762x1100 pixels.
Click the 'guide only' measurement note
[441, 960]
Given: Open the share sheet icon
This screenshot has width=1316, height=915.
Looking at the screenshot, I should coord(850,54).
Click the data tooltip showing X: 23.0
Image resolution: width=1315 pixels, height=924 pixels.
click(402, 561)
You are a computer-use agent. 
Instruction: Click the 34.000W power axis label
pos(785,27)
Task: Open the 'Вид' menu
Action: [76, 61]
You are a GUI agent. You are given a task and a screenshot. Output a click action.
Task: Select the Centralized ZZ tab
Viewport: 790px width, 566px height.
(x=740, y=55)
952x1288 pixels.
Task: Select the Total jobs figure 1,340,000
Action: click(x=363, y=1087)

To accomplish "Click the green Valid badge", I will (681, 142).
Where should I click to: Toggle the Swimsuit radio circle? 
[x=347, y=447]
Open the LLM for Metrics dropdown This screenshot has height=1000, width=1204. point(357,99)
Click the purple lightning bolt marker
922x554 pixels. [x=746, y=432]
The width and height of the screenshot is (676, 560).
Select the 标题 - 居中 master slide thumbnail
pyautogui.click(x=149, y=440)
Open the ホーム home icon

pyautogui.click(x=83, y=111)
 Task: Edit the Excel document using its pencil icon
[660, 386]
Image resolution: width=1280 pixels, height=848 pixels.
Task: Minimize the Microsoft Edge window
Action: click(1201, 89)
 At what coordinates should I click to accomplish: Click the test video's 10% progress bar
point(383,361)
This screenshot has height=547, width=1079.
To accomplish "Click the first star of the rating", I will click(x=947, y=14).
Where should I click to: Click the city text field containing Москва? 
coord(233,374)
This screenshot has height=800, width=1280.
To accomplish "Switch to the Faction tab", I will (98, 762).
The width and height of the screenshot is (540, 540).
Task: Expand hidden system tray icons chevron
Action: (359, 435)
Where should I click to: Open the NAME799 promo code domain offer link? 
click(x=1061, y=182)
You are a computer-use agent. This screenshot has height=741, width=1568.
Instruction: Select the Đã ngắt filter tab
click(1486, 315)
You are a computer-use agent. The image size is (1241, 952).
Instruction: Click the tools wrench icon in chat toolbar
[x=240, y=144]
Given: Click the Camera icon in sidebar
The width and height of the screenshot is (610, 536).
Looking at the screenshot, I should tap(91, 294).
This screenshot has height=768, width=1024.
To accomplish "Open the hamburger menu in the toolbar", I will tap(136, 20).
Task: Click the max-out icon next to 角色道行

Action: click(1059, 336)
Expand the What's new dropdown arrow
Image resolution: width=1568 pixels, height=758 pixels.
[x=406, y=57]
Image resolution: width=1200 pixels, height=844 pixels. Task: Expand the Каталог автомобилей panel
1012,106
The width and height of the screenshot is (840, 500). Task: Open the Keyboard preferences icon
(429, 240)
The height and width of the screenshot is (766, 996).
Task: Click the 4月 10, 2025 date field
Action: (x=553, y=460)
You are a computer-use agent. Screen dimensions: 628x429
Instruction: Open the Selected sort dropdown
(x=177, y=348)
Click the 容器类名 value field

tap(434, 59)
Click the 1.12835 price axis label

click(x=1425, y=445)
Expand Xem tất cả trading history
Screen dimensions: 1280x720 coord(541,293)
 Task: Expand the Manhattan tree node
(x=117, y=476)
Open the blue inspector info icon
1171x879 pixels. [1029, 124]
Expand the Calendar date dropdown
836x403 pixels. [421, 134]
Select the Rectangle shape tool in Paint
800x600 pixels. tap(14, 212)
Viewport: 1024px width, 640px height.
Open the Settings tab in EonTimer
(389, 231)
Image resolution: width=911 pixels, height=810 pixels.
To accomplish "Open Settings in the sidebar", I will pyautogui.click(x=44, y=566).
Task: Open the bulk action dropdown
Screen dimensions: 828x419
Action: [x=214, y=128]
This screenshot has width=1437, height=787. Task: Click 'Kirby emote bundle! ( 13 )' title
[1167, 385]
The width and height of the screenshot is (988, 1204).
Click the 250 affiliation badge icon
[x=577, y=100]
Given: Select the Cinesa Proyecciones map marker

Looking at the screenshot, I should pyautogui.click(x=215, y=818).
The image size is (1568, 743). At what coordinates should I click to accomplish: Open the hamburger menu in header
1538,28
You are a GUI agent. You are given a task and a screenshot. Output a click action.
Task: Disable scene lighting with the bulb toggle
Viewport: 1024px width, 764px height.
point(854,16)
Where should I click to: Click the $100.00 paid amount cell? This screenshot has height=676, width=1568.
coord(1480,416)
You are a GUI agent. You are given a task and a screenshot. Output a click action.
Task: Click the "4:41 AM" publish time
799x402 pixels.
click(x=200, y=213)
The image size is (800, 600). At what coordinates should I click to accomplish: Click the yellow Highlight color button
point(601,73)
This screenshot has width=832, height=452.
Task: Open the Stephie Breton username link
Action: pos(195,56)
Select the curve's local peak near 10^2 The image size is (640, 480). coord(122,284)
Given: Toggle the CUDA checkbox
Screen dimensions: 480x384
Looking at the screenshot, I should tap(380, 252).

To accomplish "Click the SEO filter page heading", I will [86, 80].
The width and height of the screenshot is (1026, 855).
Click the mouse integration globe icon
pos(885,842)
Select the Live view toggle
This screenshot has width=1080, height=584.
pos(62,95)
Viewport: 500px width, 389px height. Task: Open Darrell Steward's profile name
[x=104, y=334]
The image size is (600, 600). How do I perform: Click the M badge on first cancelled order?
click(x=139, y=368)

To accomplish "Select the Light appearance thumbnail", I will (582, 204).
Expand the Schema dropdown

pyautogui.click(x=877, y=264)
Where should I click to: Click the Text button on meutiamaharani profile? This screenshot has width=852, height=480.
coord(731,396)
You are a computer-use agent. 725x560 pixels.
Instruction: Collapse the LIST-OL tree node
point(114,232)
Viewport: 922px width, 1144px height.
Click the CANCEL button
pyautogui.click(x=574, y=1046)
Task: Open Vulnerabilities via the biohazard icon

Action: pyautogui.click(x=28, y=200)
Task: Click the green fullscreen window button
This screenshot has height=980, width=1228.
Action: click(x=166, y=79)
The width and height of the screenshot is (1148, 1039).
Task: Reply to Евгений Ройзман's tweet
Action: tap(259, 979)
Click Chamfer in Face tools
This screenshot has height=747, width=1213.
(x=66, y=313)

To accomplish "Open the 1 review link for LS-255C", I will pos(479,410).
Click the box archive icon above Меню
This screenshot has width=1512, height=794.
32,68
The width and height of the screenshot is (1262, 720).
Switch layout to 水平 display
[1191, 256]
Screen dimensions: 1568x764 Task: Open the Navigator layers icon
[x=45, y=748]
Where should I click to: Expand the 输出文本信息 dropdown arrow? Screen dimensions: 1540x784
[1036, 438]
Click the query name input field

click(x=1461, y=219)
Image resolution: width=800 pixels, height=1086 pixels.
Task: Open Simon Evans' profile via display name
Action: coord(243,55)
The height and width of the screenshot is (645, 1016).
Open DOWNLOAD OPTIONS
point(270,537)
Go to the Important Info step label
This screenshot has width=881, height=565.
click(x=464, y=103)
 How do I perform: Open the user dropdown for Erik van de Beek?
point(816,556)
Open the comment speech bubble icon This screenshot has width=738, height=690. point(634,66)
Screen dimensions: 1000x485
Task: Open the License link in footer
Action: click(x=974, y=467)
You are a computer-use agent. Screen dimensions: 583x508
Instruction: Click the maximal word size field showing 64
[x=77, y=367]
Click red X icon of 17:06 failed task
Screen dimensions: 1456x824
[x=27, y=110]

_Work instructions:_
Search the data above and return each line in which "green" occurs.

_The answer:_
To accomplish "Click the green Valid badge", I will (681, 142).
Task: Click the green fullscreen window button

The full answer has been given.